Source records
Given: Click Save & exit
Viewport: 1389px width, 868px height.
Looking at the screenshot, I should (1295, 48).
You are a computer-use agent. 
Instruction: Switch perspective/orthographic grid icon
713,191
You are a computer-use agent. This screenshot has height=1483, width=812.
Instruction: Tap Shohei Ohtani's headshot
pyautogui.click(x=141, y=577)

--

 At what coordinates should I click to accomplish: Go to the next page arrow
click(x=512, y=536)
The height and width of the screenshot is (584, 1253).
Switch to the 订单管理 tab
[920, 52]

--

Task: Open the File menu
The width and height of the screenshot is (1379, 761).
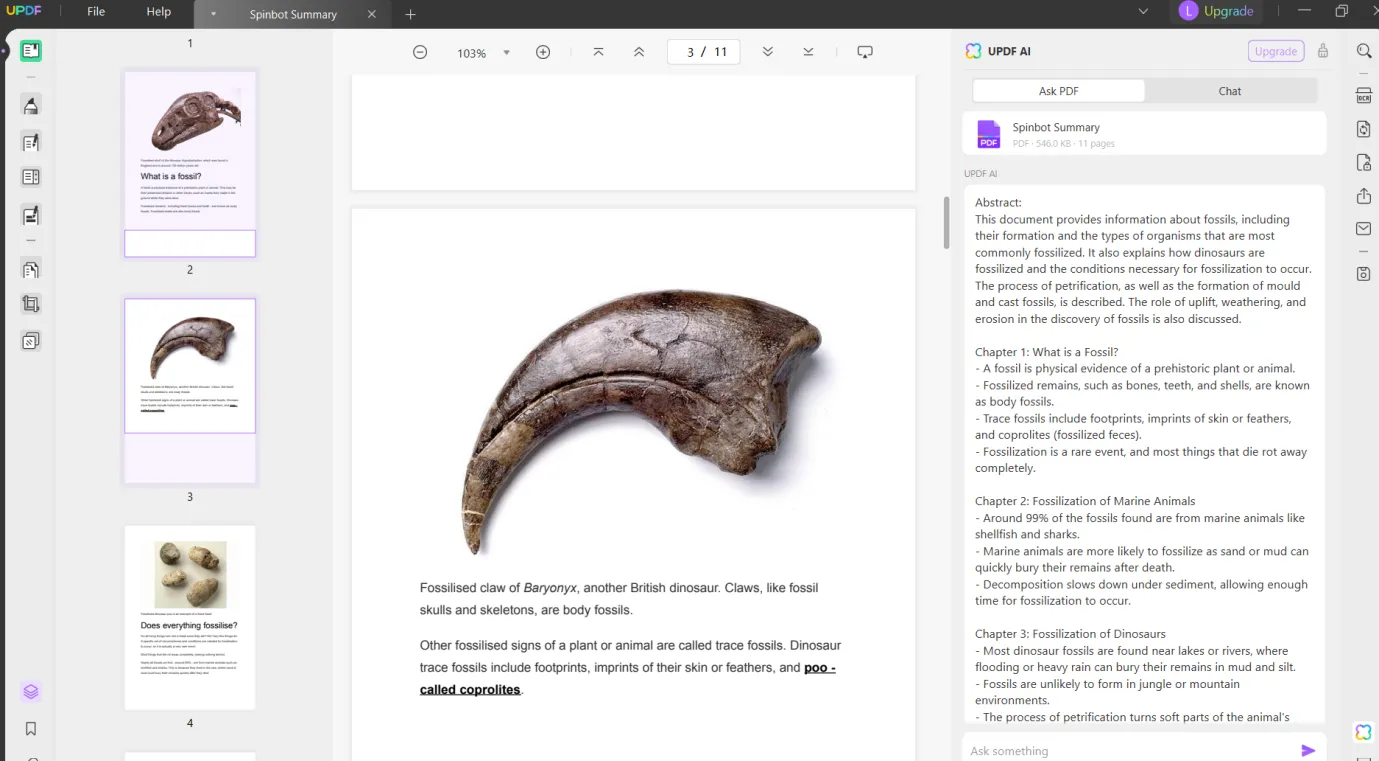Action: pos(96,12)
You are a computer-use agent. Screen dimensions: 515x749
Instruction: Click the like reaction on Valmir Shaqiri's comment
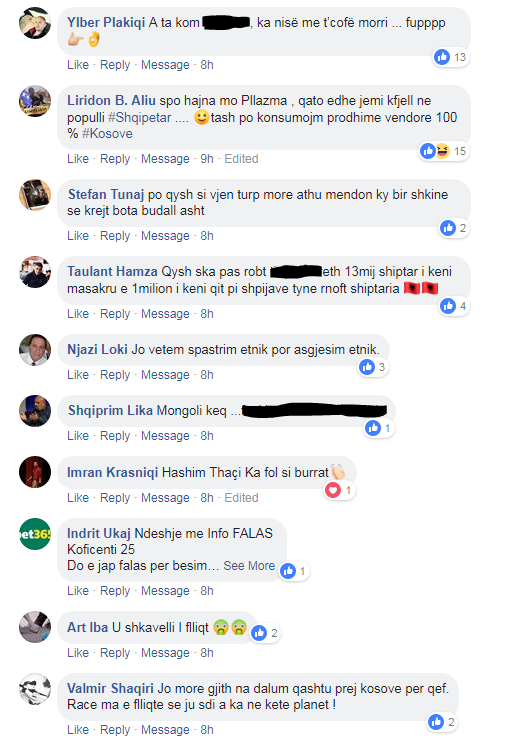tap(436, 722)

Task requirements
If a line of the material contains the string "computer", count it; give only the total.

Written response
3